Because Paul Mulders pulled one back in the 60th minute off a cross by Jerry Lucena, then the score without Vietnam having such a hot night shooting from distance could have easily been 1-all. Then there was this late chance when we all would have put our money on Martin Steuble scoring but he somehow mystifyingly missed from 3 yards.

And we were having an indifferent night, mind! That is euphemism for playing badly.

I can fully understand Thomas Dooley’s decision to play with a full-strength line-up, as indeed winning teams like to, well, keep on winning. Personally, I would have preferred a few from the bench to have been more involved.

One just never knows when injuries to key players will happen; and the last thing we need is for someone cold, anxious and over-eager to be sent into the cauldron of the semi-finals and, God willing, the finals.

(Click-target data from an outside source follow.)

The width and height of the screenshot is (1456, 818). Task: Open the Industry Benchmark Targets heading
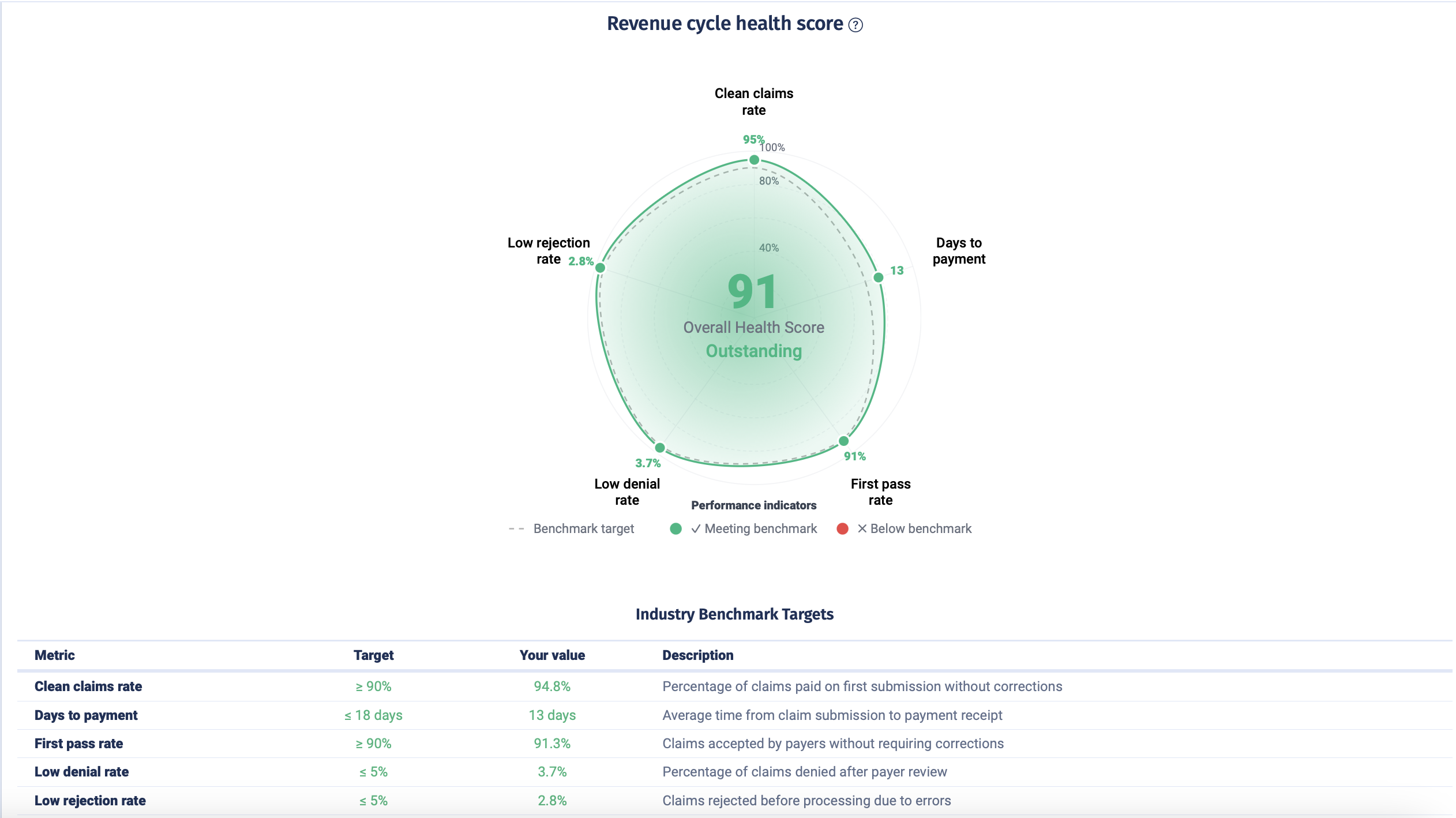click(734, 614)
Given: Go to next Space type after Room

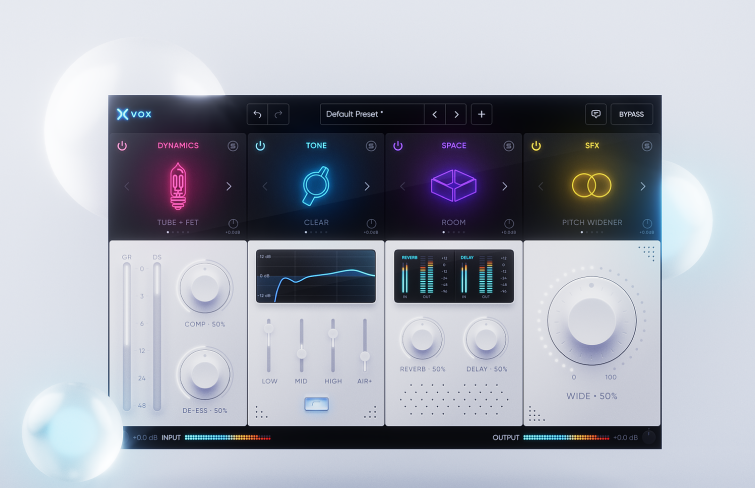Looking at the screenshot, I should pos(504,186).
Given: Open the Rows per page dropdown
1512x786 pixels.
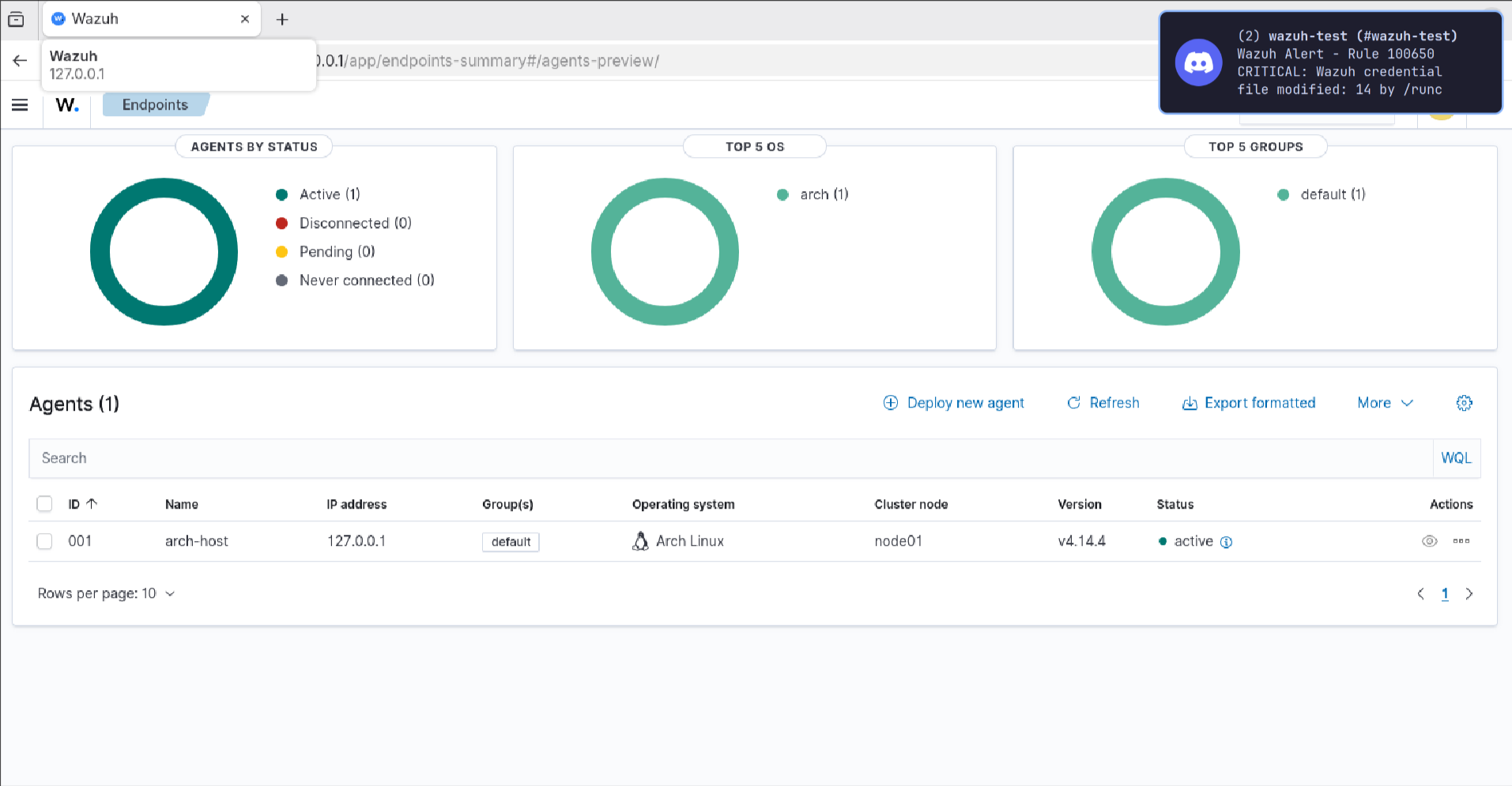Looking at the screenshot, I should 106,594.
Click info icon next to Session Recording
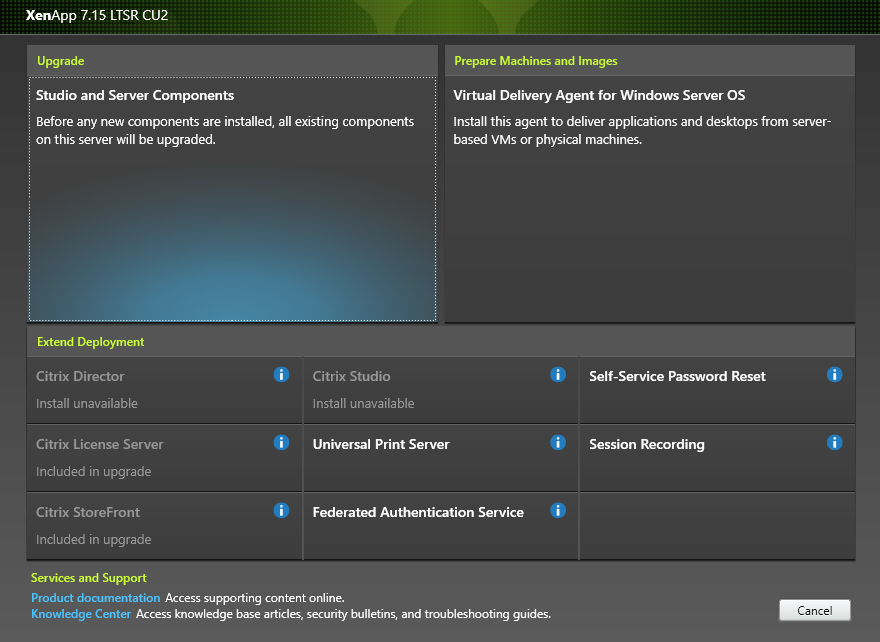The width and height of the screenshot is (880, 642). (834, 443)
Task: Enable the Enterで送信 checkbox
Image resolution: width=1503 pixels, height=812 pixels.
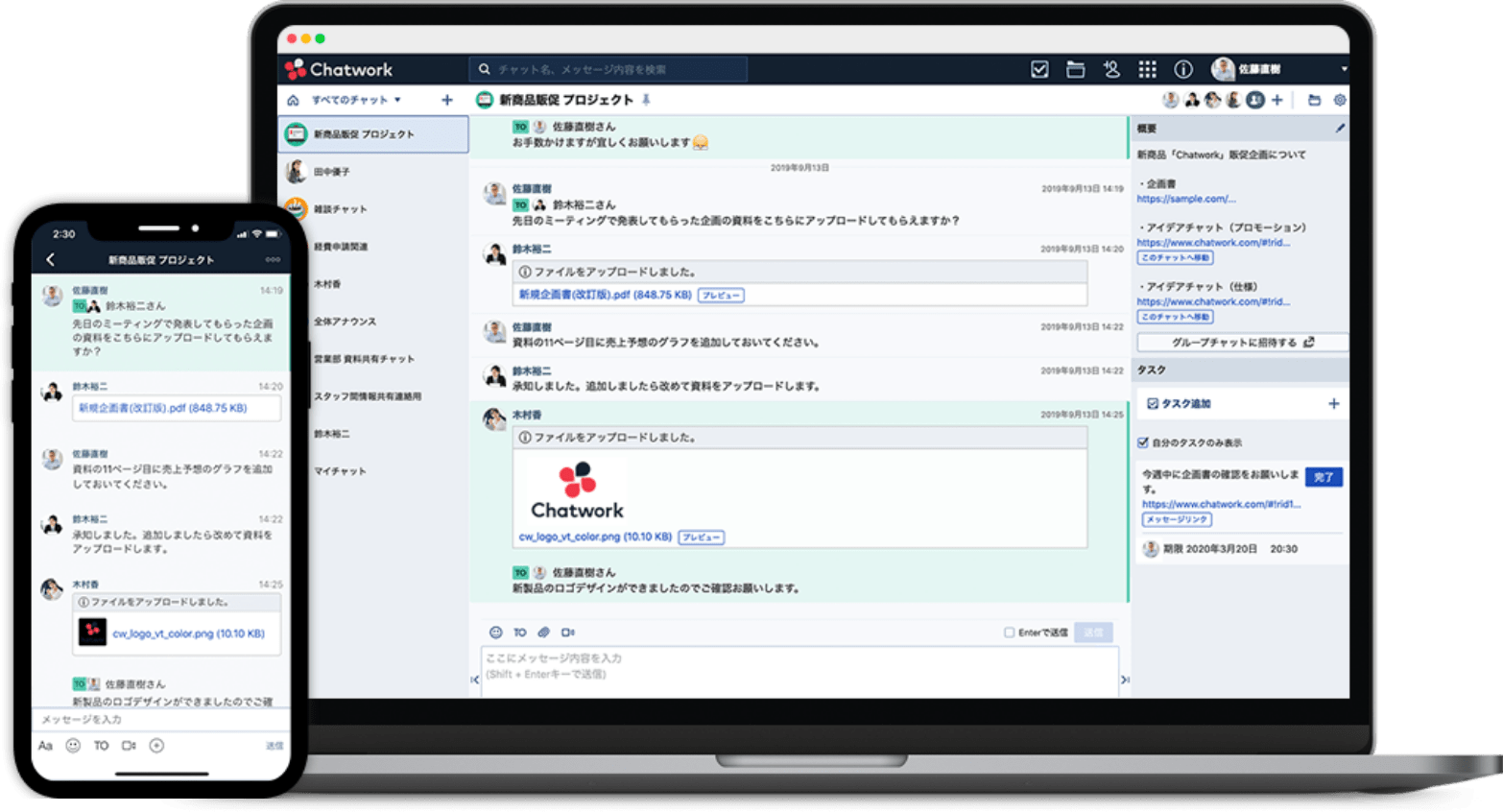Action: coord(1009,633)
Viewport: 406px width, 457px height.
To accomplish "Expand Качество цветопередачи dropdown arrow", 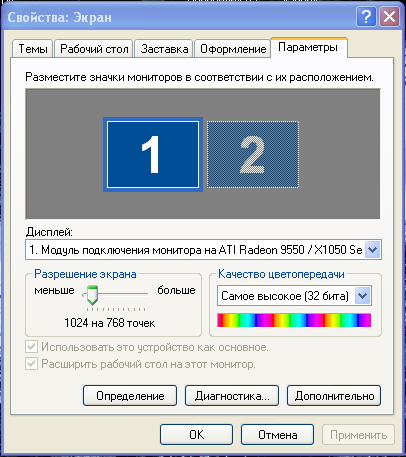I will click(363, 296).
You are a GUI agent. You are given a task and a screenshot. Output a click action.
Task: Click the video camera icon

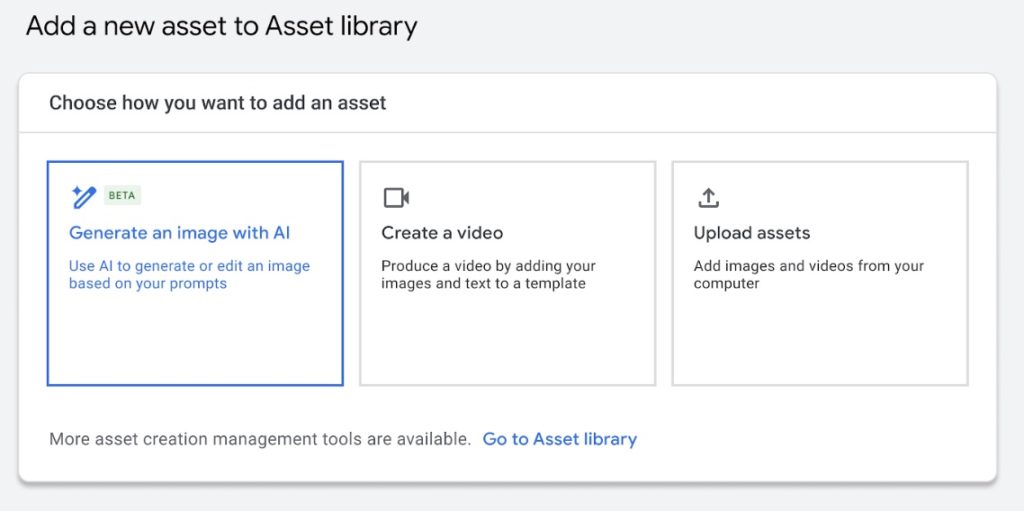pyautogui.click(x=396, y=197)
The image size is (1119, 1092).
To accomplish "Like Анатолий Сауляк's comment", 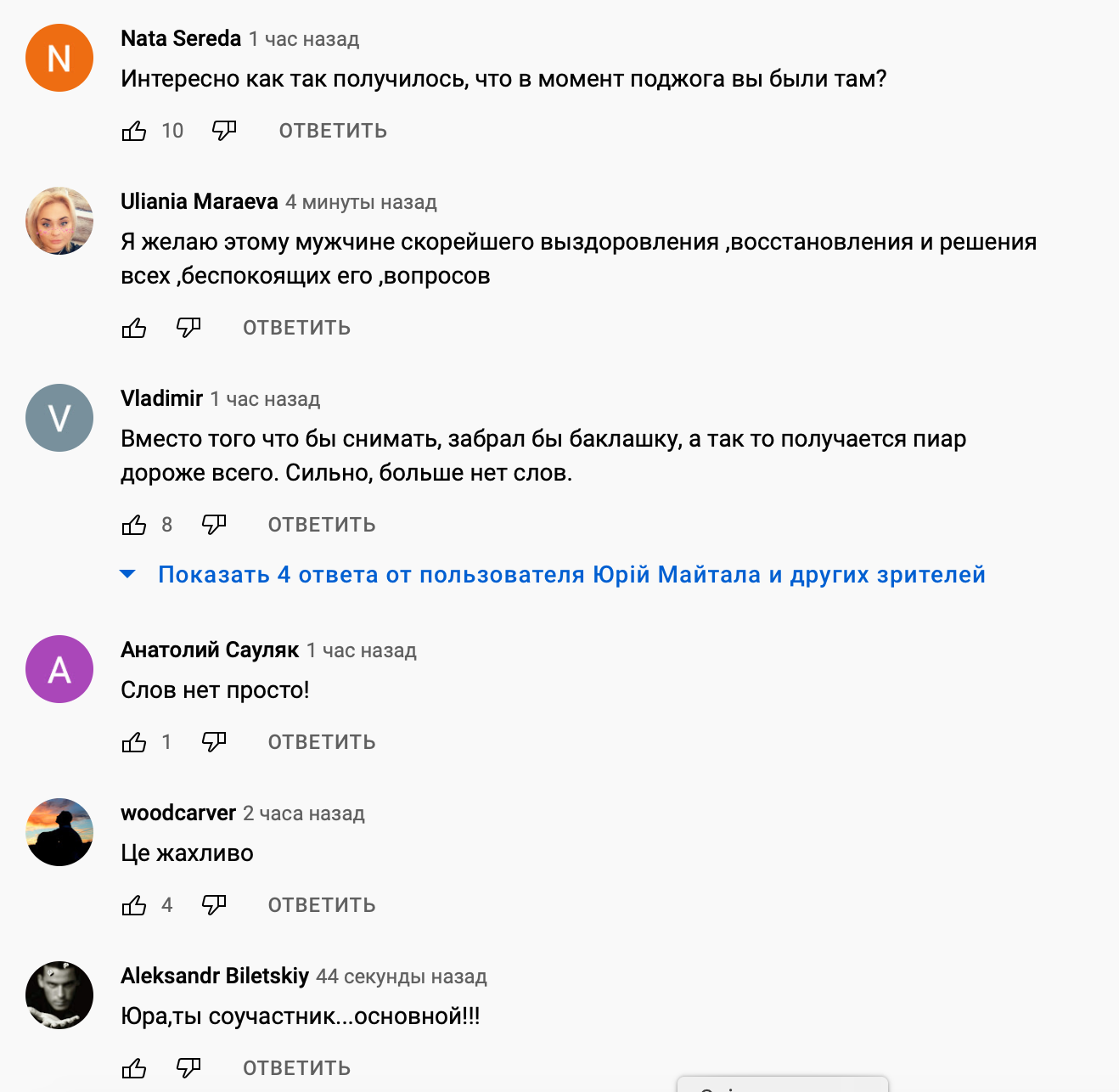I will [x=134, y=742].
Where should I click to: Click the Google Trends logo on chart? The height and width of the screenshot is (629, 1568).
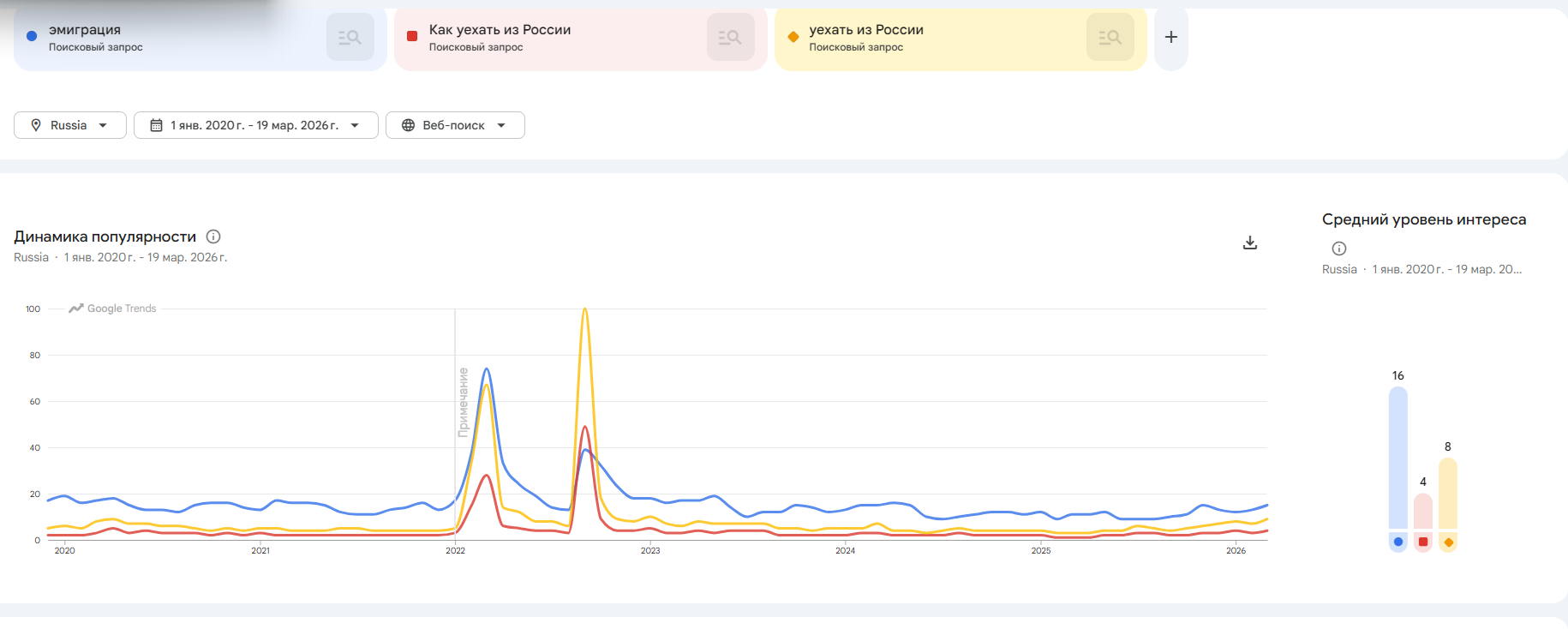tap(113, 309)
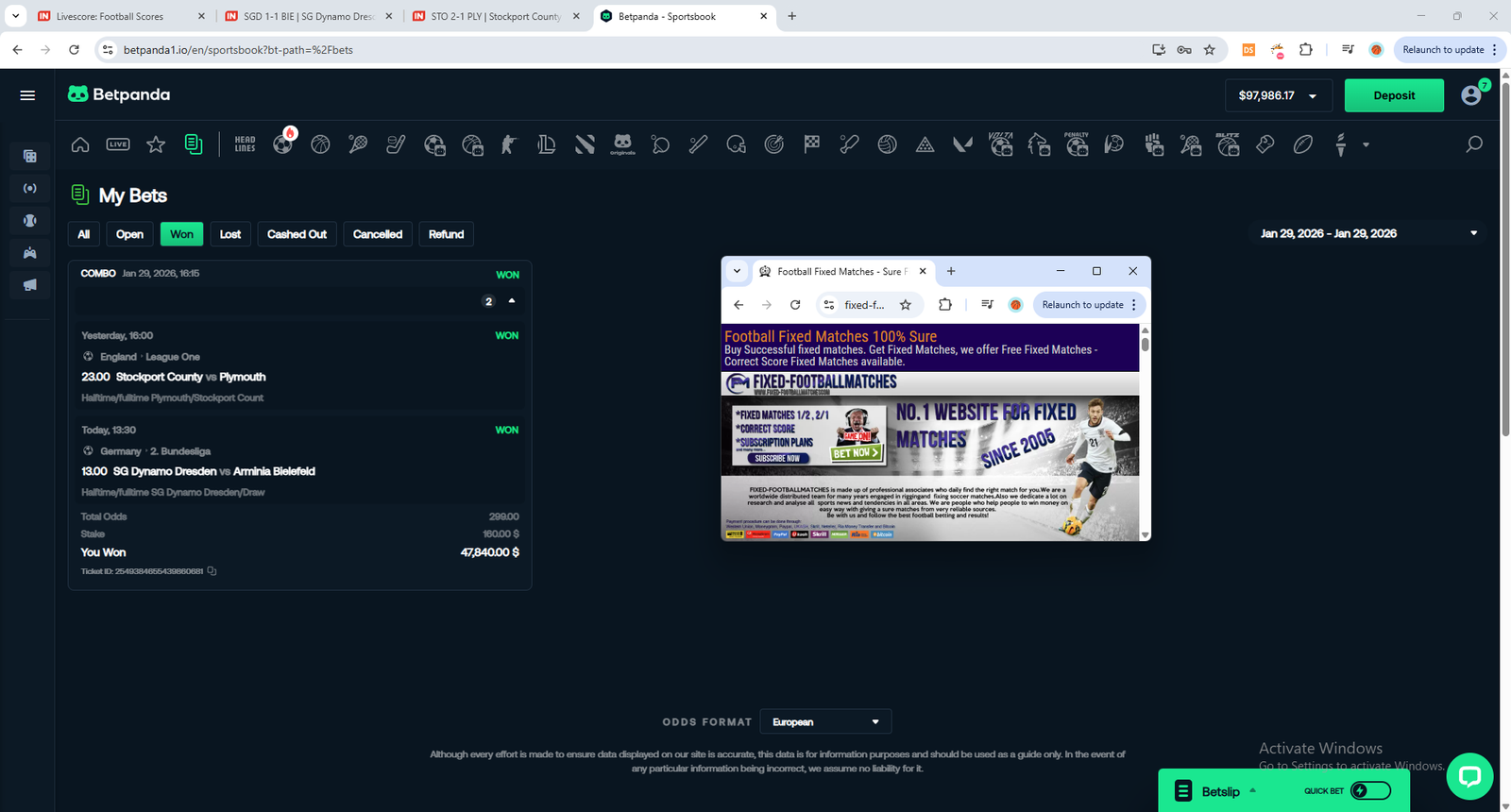The height and width of the screenshot is (812, 1511).
Task: Toggle the Quick Bet switch
Action: click(x=1370, y=791)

There are those who say that there are more things to be learned from losing than there are from winning. In a sense, therefore, Vietnam actually did us a favour by defeating us last night in Hanoi.

First of all, Vietnam pressed and harried us in a way that Laos and Indonesia, in their generosity, could not do. Moreover, Vietnam resorted to the sort of cynical defending that we can expect more of in the semi-finals and the sort that Malaysia, Thailand and Singapore have already shown that they are all capable of in the other group.

Hopefully, despite the humbling loss, the game last night would have hardened the lads for the semi-finals. Better still, it would have tempered expectations especially after the swashbuckling performance against Indonesia.

Now we all know – coaching staff, players, fans – that the road to the finals will not be an afternoon stroll in the park.

There was a remarkable similarity to the way we capitulated last night to Vietnam and the forgettable defeat to the Thais earlier in the month. In both matches, our performances were marked by positional indiscipline, wasteful passing in the final third and a vulnerability to the counterattack. The good news is that we if really put our mind to it, as we did against Indonesia, we can play the exact antithesis of this worrisome brand of football.

It is almost a certainty that we will be squaring up to the Thais in the semi-finals of this year’s Suzuki Cup, especially since their last group match will be against qualifiers Myanmar.

Those who have been following the tournament will know that Malaysia scored twice against the Thais in their group game, something that the former could not do against us in four consecutive friendly internationals. Moreover, the Malaysians actually led Thailand twice.

I say Thailand are beatable; albeit whether we actually defeat them or not will ultimately be up to Dooley and the lads. Were it up to me, I would leave it to them to worry about us instead of the other way around.